7. Öffentlichkeitsarbeit für das Bauen mit Architekten

Die Beliebtheit des Architektenberufes zeigen die rasch steigenden Zahlen der Architekten in Bayern bzw. Deutschland. In der Öffentlichkeitsarbeit wurden schon Ansätze gemacht. Der Architekt ist aber nach wie vor als jemand bekannt, der viel zu teuer baut und dessen Honorar völlig überzogen ist. Die schöpferische Leistung wird nicht anerkannt, da inzwischen jeder Plan im Internet zu finden ist und die Meinung verbreitet ist, dass sogar komplexe Gebäude nur abgezeichnet werden und diese Tätigkeit ja kaum eine Bezahlung auslösen kann.

In der Politik wird völlig ignoriert, wie viele Arbeitsplätze durch die Architektentätigkeit gesichert werden und dass nur der Architekt den Wettbewerb unter den Bauleistenden sicherstellt. Die industrielle Gebäudefertigung führt zu temporären Bauten = mangelnde Nachhaltigkeit und beschäftigt nicht die örtliche Handwerkerschaft. Der Architekt sorgt für Arbeitsplätze am Ort, seine Gebäude berücksichtigen die aktuellen Trends im technischen Bereich (Energie) und sind nachhaltig und dadurch ökologisch sinnvoll. Das Haus als Wegwerfartikel ergibt auch heute noch keinen Sinn. Hier muss eine gezielte Öffentlichkeitsarbeit einsetzten, die den Standard des Architektenhauses als notwendige Qualität darstellt. Der Versuch, Container als Architekturlösung zu verkaufen, ist bei uns nicht nachvollziehbar und die BayAK muss sich von solchen Lösungen distanzieren. Nur wegen ein paar Flüchtlingen kann doch nicht jahrtausende alte, gewachsene Baukultur weggeworfen werden. Da gibt es andere Lösungen. Die Preistreiber sitzen an anderer Stelle. Der Preis ist nicht alles.

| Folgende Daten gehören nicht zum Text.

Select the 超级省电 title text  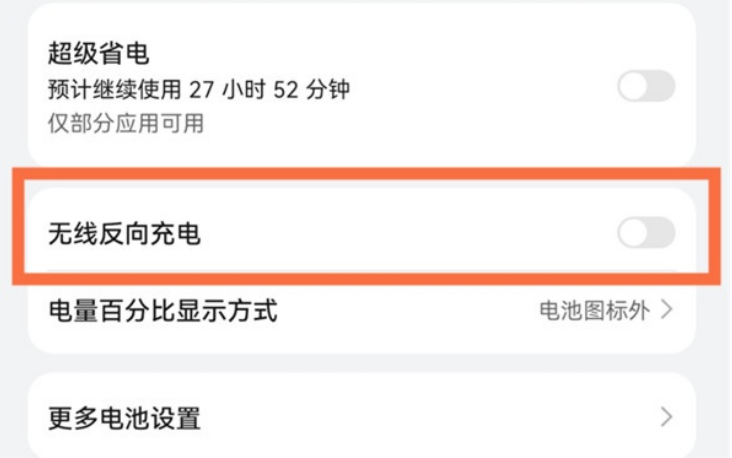(98, 50)
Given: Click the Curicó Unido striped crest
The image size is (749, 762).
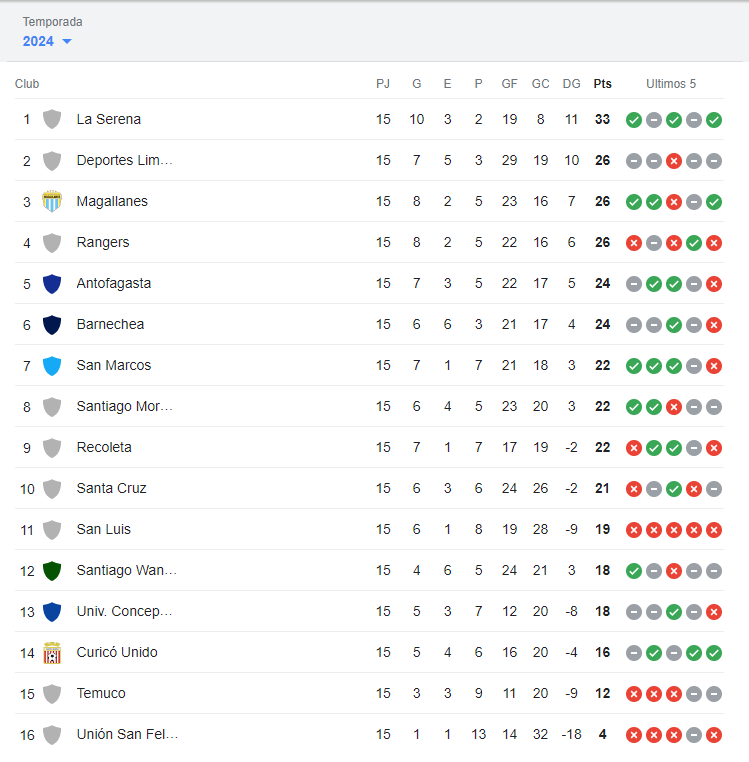Looking at the screenshot, I should [x=52, y=652].
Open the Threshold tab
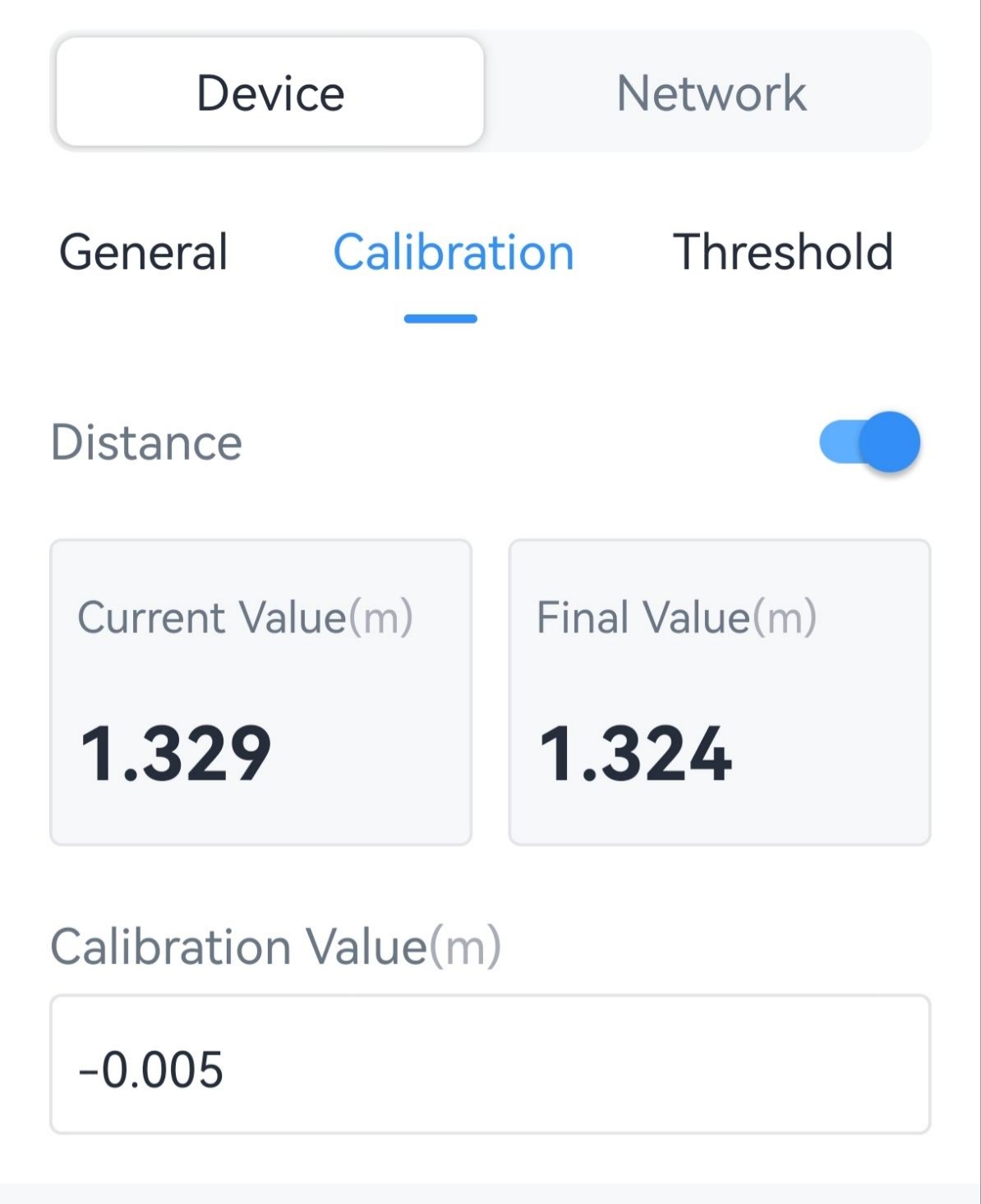The height and width of the screenshot is (1204, 981). (x=782, y=251)
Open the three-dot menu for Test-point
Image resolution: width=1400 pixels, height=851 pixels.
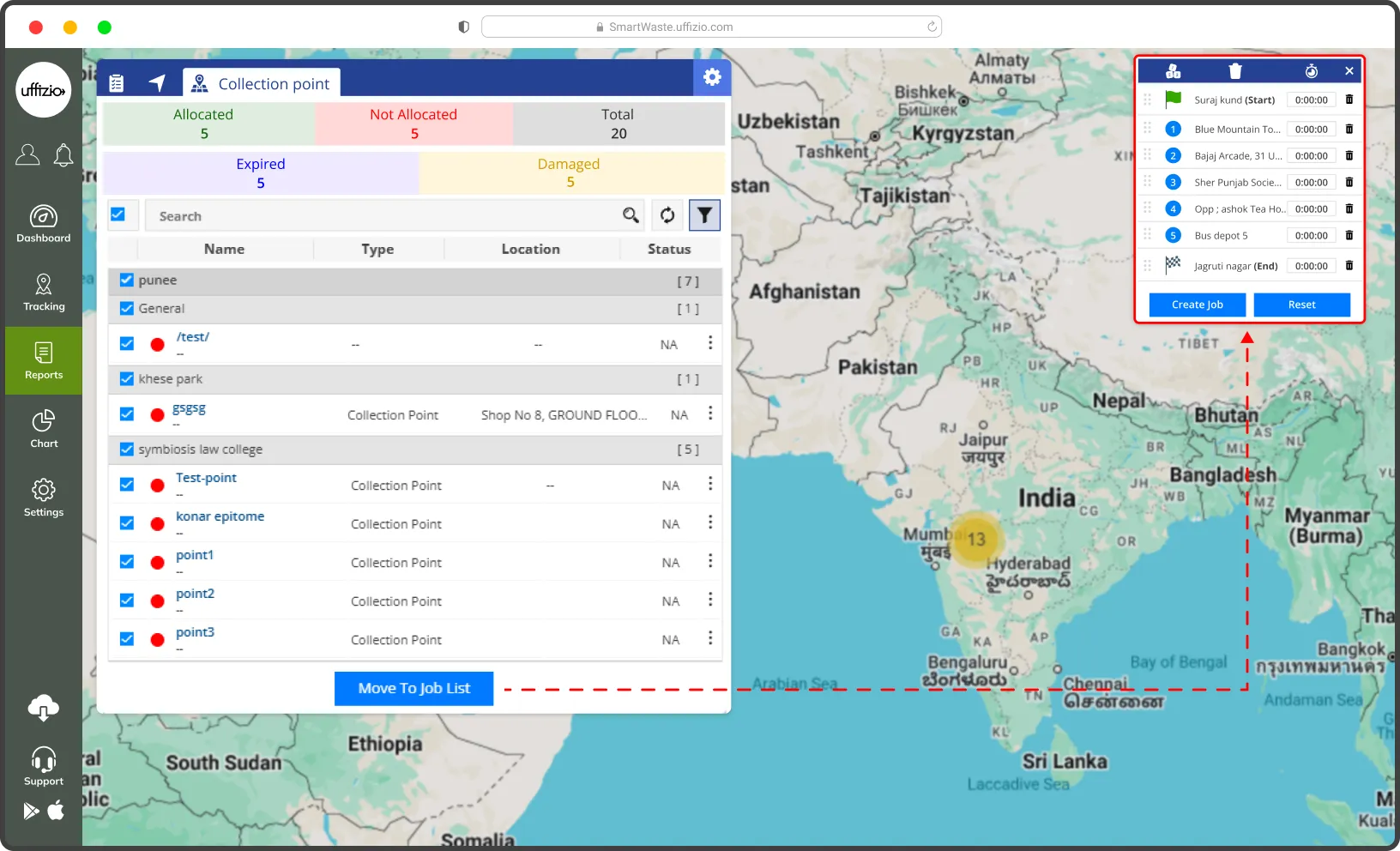710,484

In den Arbeitsgruppen für die Vorbereitung von Richtlinien, Gesetzen, Verordnungen usw. müssen in der Praxis stehende Architekten vertreten sein, die für diese Tätigkeit nur dann zugelassen werden, wenn sie ausreichende aktuelle Erfahrung haben. Die Anforderungen an die Digitalisierung in den Büros sind in der Öffentlichkeit völlig unbekannt. Diese Anforderungen gerade im öffentlichen Bau kosten erhebliche Summen. Der Wandel vollzieht sich in atemberaubendem Tempo und für viele bleibt nur der Weg zur Spezialisierung. Die vielfältigen Aufgaben des Architekten vom Brandschutz bis zur SiGe-Koordination sind weitgehend unbekannt. Hier besteht großer Handlungsbedarf. Ein paar Hochglanzbroschüren reichen nicht.